Terkini.id - Sekolah dengan sistem daring atau online kembali diperpanjang. Kebijakan memperpanjang belajar dari rumah dinilai tepat.
Anggota komisi E DPRD Sulsel, John Rende Mangontan menyebutkan, kebijakan tersebut dinilai tepat. Sebab persoalan Covid-19 saat ini belum terselesaikan dan tak bisa dipandang sebelah mata sehingga dibutuhkan aktivitas dikurangi agar penyebaranya tidak meluas.
"Jika sekolah Online diperpanjangan memang bagian stategi untuk memutus mata rantai Covid-19 itu sendiri," kata John.
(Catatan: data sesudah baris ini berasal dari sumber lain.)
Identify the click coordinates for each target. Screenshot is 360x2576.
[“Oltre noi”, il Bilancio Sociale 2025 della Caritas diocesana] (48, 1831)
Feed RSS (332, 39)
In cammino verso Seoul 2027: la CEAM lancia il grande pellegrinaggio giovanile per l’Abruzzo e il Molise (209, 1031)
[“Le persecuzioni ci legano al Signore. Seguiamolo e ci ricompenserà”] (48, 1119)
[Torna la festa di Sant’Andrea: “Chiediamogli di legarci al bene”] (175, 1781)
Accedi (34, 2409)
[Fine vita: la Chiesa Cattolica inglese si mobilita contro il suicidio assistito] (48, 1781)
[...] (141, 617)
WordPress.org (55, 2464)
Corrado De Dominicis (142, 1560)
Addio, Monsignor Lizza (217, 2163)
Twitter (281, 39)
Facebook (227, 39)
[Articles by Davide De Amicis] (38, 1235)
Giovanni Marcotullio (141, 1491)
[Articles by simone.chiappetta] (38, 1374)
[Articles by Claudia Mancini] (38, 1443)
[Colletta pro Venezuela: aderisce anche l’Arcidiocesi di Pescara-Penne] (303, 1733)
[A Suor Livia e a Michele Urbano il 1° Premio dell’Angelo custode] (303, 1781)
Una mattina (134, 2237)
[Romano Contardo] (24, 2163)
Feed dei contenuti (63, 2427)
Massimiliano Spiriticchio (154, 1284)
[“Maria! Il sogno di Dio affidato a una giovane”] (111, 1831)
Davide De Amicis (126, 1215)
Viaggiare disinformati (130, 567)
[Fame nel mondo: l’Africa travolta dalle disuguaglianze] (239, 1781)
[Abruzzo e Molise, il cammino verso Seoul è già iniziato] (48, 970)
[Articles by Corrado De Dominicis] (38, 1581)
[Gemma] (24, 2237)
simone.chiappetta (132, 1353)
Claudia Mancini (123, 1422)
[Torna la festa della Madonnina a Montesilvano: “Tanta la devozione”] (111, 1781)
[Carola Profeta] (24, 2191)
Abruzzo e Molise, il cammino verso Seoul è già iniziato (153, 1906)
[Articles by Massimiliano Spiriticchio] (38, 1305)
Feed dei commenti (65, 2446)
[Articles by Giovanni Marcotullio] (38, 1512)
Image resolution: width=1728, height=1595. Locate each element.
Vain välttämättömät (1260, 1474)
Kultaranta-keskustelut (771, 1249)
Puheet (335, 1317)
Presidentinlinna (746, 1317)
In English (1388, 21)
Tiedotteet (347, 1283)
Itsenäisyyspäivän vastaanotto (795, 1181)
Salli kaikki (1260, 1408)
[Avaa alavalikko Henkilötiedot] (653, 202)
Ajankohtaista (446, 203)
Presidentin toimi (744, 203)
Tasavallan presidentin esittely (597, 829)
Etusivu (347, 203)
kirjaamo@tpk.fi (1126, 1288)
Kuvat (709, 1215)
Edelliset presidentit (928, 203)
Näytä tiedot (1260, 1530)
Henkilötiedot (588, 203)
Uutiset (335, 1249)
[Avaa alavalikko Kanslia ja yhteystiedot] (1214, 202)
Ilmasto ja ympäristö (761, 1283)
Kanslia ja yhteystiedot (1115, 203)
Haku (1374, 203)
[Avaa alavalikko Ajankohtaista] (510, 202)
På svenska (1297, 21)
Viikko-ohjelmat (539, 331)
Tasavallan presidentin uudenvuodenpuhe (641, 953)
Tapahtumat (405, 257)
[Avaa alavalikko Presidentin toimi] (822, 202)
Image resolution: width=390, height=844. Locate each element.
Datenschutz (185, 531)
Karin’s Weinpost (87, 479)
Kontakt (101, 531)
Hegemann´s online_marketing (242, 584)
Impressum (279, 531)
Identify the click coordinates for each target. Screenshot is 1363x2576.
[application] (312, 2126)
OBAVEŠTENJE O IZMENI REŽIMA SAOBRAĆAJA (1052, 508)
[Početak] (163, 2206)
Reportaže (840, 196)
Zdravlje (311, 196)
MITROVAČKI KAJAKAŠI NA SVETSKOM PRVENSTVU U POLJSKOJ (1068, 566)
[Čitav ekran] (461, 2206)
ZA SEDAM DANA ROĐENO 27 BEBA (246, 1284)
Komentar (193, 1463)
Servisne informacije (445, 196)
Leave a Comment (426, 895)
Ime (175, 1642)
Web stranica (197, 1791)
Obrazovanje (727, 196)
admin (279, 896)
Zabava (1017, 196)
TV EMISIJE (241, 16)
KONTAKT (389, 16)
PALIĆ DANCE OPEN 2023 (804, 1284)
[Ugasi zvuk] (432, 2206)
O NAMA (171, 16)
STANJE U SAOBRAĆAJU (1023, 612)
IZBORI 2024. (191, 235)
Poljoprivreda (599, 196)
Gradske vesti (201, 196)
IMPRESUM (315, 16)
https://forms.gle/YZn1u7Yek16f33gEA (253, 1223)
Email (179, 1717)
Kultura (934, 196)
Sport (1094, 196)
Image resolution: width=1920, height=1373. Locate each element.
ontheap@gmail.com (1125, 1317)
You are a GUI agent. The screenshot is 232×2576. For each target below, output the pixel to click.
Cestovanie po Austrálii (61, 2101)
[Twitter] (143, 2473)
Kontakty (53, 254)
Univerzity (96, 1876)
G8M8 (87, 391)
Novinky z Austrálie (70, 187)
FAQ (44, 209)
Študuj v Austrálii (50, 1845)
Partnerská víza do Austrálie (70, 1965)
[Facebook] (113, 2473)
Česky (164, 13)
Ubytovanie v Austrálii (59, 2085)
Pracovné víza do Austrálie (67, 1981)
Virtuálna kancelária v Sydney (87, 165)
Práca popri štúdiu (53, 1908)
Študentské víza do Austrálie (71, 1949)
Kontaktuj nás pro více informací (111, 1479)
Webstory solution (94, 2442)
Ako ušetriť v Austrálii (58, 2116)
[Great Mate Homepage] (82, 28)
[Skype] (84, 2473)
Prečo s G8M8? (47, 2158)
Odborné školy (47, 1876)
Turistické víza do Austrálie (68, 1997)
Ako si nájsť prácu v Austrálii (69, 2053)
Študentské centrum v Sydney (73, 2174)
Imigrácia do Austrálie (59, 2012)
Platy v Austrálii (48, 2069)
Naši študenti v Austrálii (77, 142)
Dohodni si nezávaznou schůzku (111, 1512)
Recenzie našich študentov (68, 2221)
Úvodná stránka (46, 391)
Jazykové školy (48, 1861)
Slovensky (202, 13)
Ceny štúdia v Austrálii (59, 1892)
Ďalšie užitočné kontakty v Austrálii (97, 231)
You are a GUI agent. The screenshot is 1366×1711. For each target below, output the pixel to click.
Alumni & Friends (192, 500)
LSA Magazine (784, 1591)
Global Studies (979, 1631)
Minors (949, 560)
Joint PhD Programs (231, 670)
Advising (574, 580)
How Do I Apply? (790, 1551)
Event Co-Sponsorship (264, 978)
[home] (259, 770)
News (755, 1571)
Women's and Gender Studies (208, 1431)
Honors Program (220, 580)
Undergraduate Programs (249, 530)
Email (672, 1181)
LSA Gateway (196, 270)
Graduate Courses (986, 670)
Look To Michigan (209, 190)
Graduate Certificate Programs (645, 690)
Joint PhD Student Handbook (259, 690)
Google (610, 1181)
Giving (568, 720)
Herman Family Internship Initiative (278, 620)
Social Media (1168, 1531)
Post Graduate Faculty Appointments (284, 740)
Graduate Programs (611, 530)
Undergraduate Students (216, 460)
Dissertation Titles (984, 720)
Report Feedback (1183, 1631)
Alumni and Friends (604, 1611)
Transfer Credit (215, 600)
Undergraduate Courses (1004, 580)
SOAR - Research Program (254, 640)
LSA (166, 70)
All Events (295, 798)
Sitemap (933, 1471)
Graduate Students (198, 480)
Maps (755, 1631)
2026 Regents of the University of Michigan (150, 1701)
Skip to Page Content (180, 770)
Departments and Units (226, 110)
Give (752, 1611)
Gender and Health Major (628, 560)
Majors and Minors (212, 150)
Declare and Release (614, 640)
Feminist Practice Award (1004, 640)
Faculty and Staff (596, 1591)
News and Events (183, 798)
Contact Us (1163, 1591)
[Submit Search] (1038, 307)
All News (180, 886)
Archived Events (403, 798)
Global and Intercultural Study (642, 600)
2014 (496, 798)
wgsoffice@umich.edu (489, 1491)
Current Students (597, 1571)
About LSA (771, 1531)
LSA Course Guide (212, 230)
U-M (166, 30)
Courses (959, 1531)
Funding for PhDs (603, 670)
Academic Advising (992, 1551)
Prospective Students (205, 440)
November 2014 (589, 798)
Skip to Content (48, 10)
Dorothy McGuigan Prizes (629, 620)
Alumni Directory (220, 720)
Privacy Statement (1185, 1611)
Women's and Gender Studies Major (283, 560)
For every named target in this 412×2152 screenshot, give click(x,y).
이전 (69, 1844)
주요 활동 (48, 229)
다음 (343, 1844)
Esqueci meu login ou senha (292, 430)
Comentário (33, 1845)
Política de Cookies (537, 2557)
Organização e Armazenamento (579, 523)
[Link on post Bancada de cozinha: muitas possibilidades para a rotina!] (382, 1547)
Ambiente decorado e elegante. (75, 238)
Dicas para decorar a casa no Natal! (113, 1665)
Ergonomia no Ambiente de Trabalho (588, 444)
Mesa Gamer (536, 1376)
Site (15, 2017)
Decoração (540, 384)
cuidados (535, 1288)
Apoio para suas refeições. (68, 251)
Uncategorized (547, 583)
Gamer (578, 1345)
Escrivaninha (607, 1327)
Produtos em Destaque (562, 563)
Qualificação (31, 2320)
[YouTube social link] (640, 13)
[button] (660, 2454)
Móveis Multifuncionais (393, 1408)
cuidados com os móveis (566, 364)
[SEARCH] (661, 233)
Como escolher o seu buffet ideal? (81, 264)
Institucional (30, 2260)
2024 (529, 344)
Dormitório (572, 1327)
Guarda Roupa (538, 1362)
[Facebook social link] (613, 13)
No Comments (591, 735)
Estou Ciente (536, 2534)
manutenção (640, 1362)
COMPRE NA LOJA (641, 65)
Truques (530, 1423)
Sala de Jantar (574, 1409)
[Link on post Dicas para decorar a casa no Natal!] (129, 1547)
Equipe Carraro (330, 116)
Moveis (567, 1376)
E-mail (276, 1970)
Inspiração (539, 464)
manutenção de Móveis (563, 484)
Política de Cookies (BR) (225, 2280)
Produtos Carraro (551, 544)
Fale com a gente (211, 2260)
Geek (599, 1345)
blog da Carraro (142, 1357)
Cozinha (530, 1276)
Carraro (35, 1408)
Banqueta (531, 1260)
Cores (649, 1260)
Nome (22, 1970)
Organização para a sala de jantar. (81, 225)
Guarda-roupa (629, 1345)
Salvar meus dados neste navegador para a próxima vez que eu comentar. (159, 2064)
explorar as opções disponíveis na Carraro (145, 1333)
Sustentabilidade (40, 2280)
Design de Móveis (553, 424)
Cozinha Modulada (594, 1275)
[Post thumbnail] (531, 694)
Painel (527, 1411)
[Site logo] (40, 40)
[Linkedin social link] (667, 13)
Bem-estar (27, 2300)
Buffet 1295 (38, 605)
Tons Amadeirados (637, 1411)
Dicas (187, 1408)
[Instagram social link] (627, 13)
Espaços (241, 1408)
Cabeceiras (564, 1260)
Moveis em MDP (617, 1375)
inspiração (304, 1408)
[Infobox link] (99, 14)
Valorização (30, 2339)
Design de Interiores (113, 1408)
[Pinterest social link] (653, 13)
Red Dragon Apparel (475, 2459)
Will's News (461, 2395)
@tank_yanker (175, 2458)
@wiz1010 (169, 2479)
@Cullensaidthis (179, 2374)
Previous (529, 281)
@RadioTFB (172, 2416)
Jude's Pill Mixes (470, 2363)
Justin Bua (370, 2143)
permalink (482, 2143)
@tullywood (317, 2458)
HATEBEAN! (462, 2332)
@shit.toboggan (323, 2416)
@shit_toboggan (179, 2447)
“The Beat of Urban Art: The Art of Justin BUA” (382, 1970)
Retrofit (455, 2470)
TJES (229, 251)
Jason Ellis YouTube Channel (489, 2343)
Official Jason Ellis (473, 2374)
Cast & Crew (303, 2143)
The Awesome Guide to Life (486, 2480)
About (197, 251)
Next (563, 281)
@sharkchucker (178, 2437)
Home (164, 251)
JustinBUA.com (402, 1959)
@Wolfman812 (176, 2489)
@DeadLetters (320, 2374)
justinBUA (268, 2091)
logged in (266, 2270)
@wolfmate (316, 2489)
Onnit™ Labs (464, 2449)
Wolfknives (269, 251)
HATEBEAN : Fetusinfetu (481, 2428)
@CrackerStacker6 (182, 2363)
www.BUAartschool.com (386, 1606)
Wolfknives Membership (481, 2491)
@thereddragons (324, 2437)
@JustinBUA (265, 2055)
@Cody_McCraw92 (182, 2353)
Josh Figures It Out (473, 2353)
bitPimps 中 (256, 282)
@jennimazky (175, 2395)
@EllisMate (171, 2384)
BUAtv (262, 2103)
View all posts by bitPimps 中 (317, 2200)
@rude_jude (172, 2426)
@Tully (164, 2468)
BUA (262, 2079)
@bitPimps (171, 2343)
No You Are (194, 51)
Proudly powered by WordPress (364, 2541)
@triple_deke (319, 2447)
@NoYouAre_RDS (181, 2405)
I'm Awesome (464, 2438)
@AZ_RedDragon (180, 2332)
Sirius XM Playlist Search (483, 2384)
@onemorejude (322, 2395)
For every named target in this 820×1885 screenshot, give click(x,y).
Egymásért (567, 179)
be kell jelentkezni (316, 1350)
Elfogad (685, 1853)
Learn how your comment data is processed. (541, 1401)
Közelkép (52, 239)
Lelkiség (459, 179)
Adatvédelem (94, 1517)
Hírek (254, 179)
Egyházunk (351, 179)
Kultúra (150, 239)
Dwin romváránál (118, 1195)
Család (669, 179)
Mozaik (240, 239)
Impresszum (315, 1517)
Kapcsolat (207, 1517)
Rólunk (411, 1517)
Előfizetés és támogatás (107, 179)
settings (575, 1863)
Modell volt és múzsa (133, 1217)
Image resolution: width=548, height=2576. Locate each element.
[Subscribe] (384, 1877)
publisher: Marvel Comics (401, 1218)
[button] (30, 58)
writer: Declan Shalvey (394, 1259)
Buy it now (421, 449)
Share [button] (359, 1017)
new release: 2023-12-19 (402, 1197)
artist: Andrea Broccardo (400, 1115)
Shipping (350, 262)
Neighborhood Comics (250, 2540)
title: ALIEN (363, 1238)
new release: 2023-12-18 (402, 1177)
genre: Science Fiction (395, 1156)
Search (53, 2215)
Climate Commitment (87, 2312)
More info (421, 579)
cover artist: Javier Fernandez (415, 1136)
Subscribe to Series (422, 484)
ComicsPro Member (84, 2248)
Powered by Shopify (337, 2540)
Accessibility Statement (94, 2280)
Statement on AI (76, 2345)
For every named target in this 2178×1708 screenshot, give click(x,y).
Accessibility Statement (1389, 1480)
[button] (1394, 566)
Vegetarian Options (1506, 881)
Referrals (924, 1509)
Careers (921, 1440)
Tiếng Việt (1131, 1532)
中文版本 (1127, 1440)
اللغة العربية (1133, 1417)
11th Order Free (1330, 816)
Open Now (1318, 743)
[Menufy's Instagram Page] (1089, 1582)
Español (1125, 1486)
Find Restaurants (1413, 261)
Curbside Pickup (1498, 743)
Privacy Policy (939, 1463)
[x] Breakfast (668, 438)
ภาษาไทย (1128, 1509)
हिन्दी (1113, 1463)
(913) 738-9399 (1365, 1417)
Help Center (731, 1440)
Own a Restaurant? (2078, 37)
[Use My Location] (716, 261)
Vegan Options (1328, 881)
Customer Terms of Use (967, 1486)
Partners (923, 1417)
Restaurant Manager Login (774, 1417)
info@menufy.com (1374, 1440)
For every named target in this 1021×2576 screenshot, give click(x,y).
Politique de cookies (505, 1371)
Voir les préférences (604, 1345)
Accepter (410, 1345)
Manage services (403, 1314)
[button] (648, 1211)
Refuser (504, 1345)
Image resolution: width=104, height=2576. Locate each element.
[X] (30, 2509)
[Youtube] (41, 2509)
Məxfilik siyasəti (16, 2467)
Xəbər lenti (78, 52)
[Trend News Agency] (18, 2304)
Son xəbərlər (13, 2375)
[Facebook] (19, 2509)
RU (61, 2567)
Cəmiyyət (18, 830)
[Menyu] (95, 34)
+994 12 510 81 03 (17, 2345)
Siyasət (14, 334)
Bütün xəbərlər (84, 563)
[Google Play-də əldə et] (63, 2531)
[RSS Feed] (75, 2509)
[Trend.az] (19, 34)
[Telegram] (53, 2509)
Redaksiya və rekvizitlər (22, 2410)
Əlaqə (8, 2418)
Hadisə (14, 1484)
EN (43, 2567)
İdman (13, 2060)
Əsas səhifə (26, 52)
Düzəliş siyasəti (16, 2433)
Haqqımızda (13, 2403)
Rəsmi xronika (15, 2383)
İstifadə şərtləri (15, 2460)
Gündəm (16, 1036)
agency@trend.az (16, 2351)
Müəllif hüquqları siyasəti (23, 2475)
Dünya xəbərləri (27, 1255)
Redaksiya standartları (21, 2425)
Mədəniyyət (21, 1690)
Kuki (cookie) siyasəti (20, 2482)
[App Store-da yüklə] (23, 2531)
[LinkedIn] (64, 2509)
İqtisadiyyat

Hanya saja pemerintah provinsi harus mencarikan solusi dan regulasinya, agar sekolah online lebih berkualitas.
"Dengan metode ini (sekolah online) mutu pendidikan itu tidak berpengaruh dan anak-anak kita tidak memiliki efek negatif dalam sekolah online karena katanya banyak yang stres," ujar Politisi Partai Golkar ini.
"Yang terpenting yakni mutu pendidikan harus berkualitas walaupun sekolah online," lanjutnya.
Khusus daerah yang tidak memiliki jaringan pemerintah harus mencarikan solusi juga dengan cara membentuk tempat belajar dengan menjaga jarak atas pengawasan sekolah dan orang tua siswa .
"Tapi semuanya ini membutuhkan dana nantinya karena guru pasti membutuhkan operasional, apakah dia mengunjungi rumah-rumah dan ini harus dicarikan solusinya," tuturnya.
Bahkan kata dia banyak orang terbeni dengan sekolah online ini selain jaringan orang tua siswa pun mengeluarkan biaya tambahan untuk membeli kuota internet.
"Memang banyak dispersi saat ini baik memiliki jaringan atau tidak karena daya tangkap setiap siswa pasti berbeda-beda," pungkasnya wakil rakyat Dapil Toraja ini.